The Truth Commission’s investigations will focus on events that occurred during the Dirty War, a period of state-officiated repression of left-wing activists, students, journalists, trade unionists and others in Argentina and in cooperation with other dictatorships in the region. Even though some countries, such as Argentina and Chile, experienced more deaths, disappearances, and tortures during the Dirty War, military rule lasted longer in Brazil—from 1964 to 1985—than in any other South American country. The two-decades-long authoritarian regime began when the Brazilian Armed Forces usurped power from the left-leaning, democratically elected president João Goulart in a coup d’état. The military government greatly restricted political freedoms, such as freedom of speech, and targeted individuals who espoused opposing political ideology.

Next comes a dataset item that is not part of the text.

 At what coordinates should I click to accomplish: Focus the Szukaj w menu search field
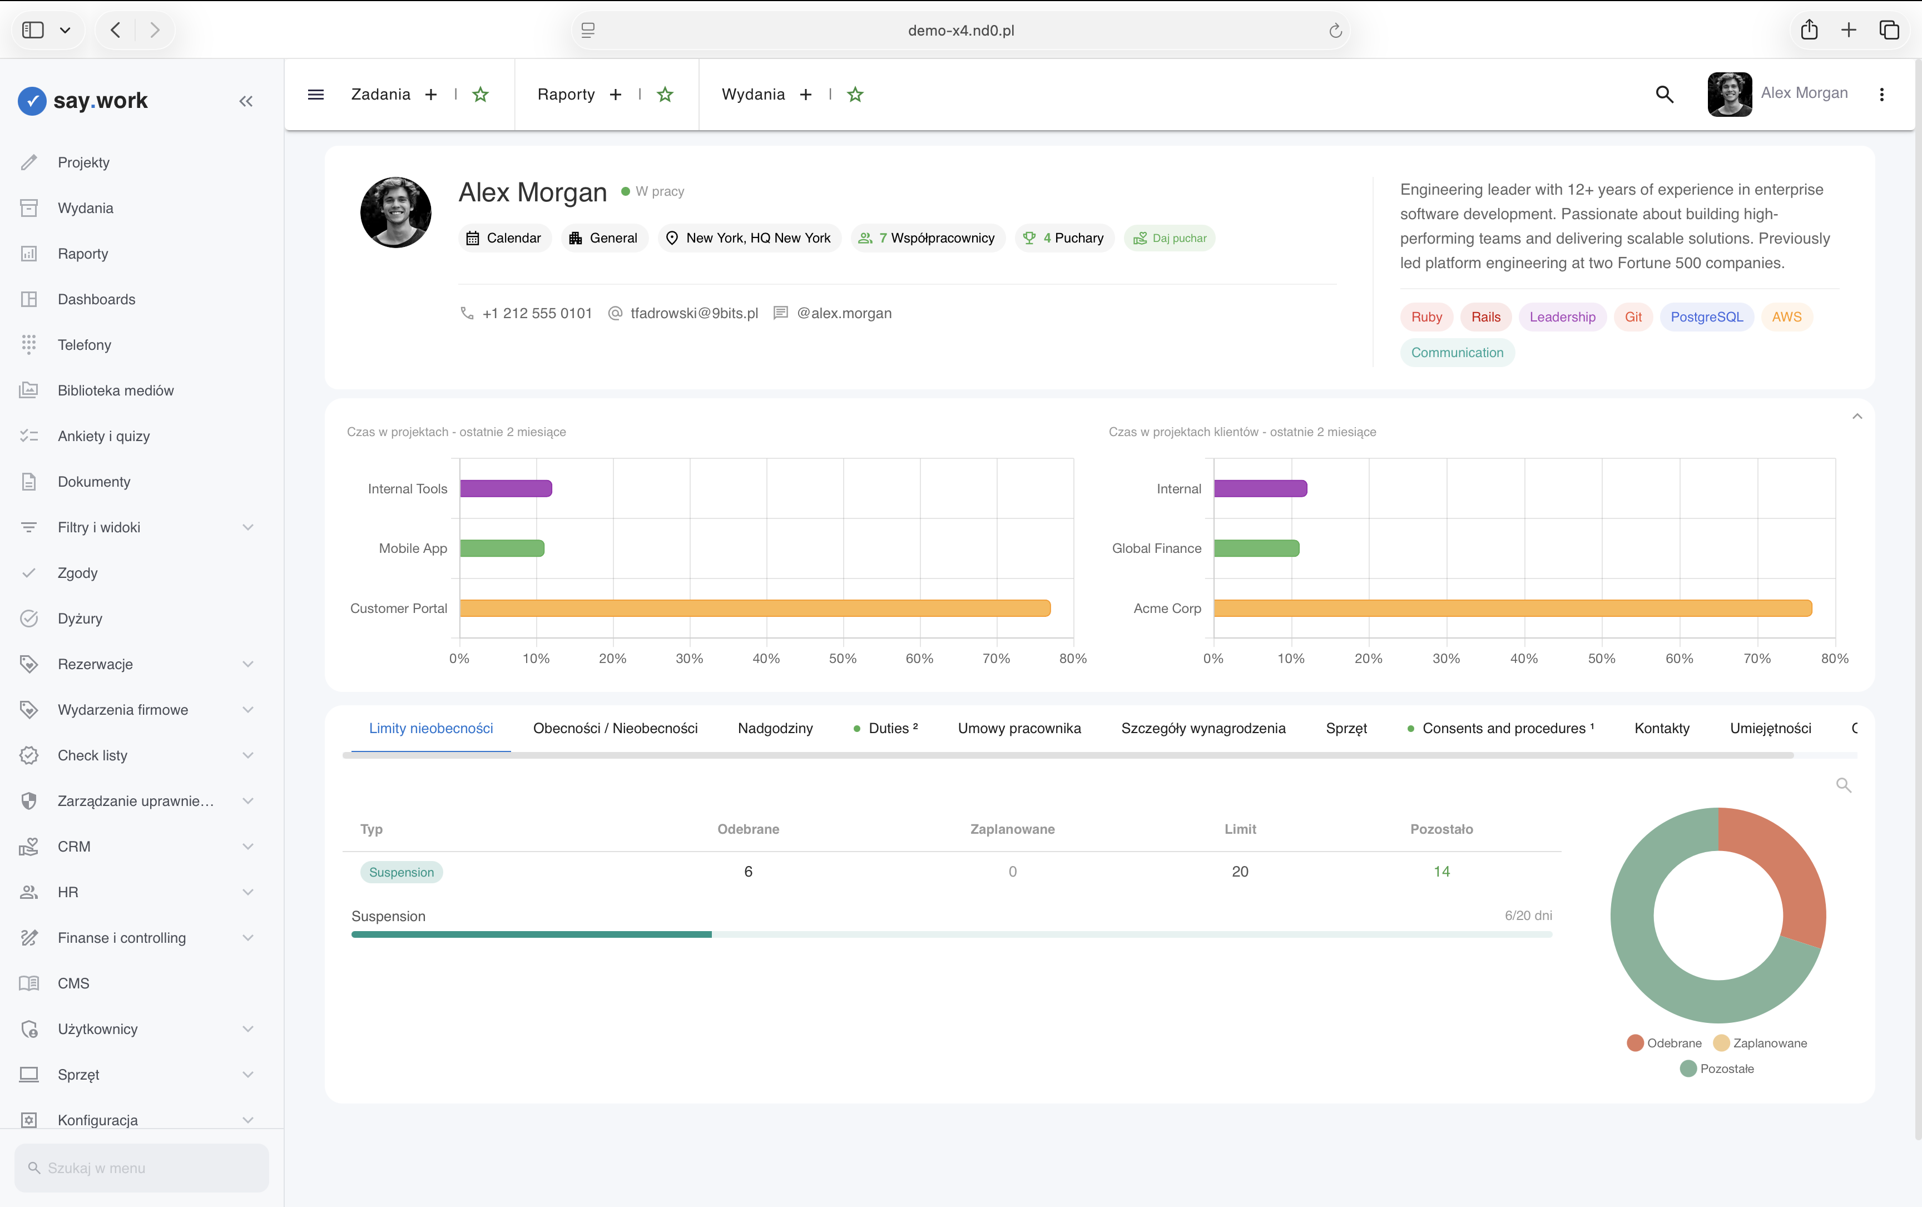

Retired members of the military, many of whom do not wish to revisit the past, have mounted considerable protests to the law establishing the Truth Commission. While the dissenting voices of retired military personnel cannot be easily ignored, especially considering the politicization of the armed forces in the country’s recent history, President Dilma Rousseff has remained steadfast in her support of the Truth Commission. Perhaps the female president’s decision is colored by the fact that she was once a left-wing activist who was imprisoned and tortured by military forces.
As Jews, victims and survivors of some of the most atrocious human rights violations, and as members of the international community that vowed “never again” after the Holocaust, we will follow the events in Brazil as the government and citizens attempt to come to terms with their violent past and send the message that “simply forgetting is not a viable way of dealing with past human rights violations.”